NY Trial Court to Parties (and Arbitrators): Settled Means Settled
I don’t often write about lower court decisions, but it’s not every day a court vacates a nearly $11 million arbitration award, and throws in some strong words to boot. The case, Citigroup Global Markets, Inc. v. Fiorilla, No. 653017/2013 (Sup. Ct., N.Y. Cty., Jan. 9, 2014), arose out of a FINRA arbitration involving the same parties, case no. 10-03616. On its face, the FINRA award is pretty straight-forward: the arbitration panel unanimously awarded over $10 million to be paid by Citigroup to Fiorilla, after holding many hearings from October 2012 to July 2013 (the individual broker was ordered to pay $250,000 to the claimant).
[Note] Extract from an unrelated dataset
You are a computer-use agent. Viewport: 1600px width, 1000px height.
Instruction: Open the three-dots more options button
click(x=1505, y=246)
The story becomes more complicated when Citigroup and the individual broker sought to challenge the award in state court on the grounds of manifest disregard of law, and bias because two of the arbitrators failed to make required disclosures. It turns out the parties appeared to have settled their dispute before the arbitration was commenced. This the court seizes on without addressing the arbitrator disclosure issue.
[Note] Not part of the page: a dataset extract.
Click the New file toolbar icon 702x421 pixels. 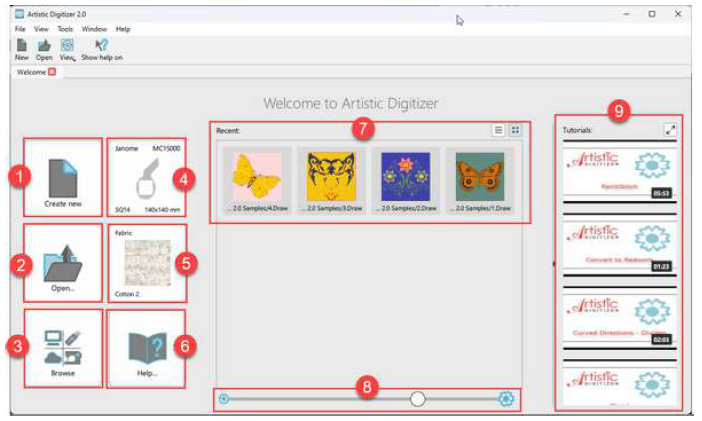tap(21, 46)
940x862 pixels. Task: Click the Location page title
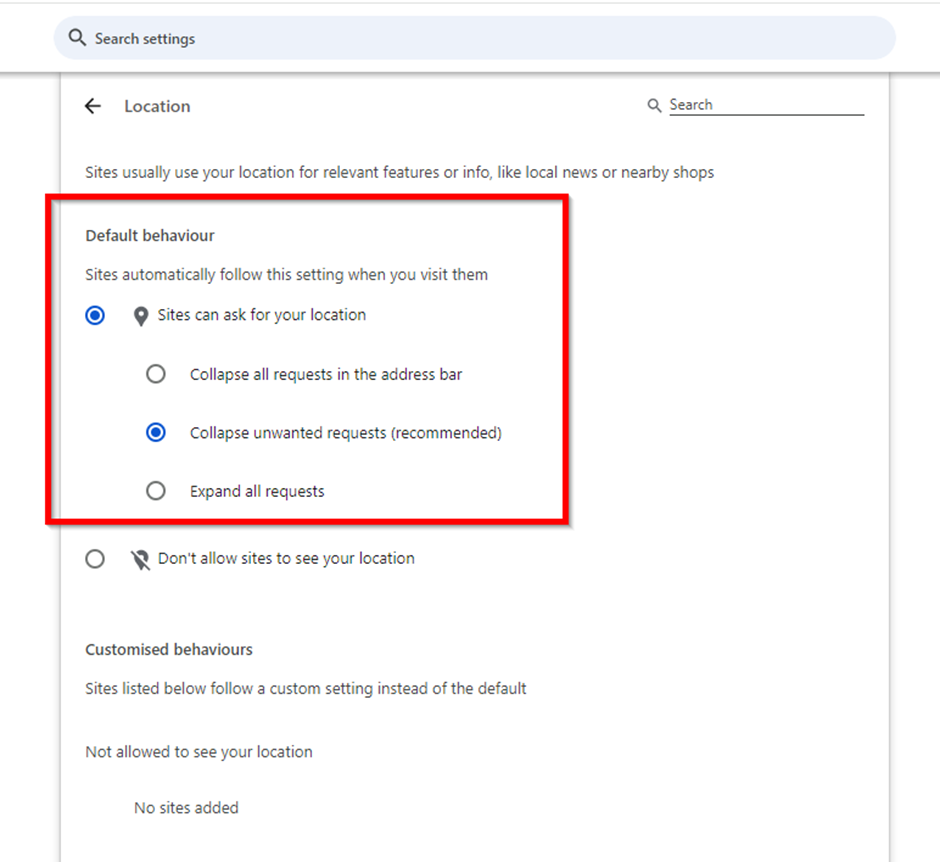coord(157,106)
“In light of the fact that this matter was in fact settled and that all parties so advised the panel and FINRA in writing …there is no need to delve into the troubling allegations of misconduct by the arbitrators. This award must be vacated.” Although the FINRA award does not reference the settlement issue as one raised before the arbitrators, the court thinks it was and has some harsh words for the participants. First, he counsels the panel, stating “Had the panel abided by the FINRA Rules, as FINRA did, and acknowledged that this matter had been settled, the parties could have avoided needless litigation.” Then he addresses the respondents, stating “The respondents’ refusal to abide by the settlement…has resulted in a frivolous waste of counsel’s time and efforts, as well as a waste of the scarce resources available to New York’s Unified Court System.”
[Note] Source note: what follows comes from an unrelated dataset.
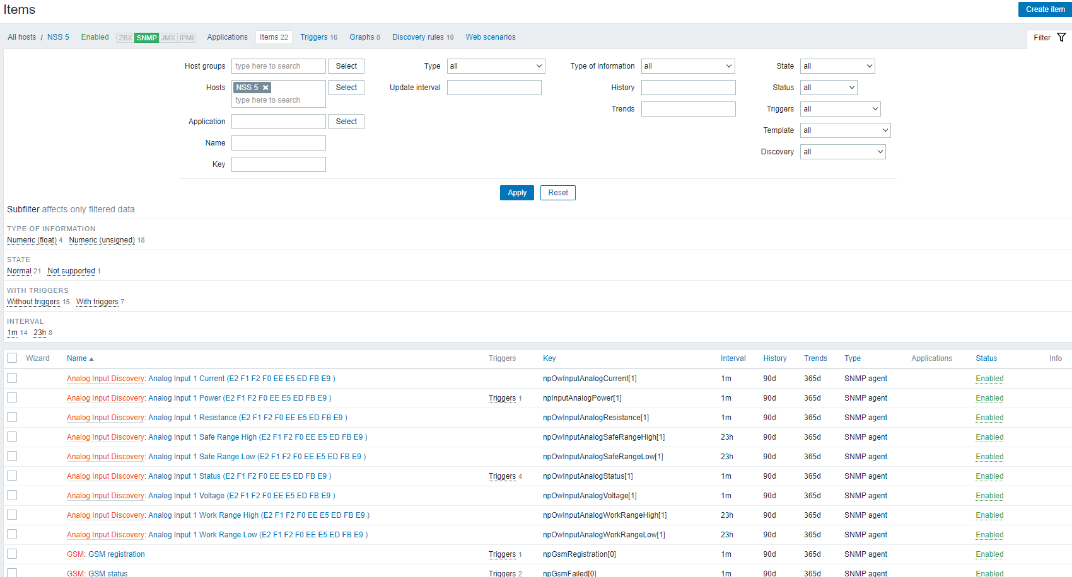This screenshot has width=1072, height=577.
Task: Check the Analog Input 1 Current item
Action: tap(12, 378)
My take. Although it’s not clear whether the court applied the Federal Arbitration Act or New York’s Civil Practice Law and Rules, Art 75, I’m not sure it was correctly decided either way. Deciding whether there has been a settlement in my view a factual determination to be made by the arbitrators and, as per U.S. Supreme Court holdings, is to be given great deference by the courts. Also, readers should bear in mind the court system structure in New York State. The Supreme Court is a trial court. There are two more levels of appeal beyond that (the Appellate Division and the Court of Appeals). Given the stakes, it would be surprising if an appeal is not taken here.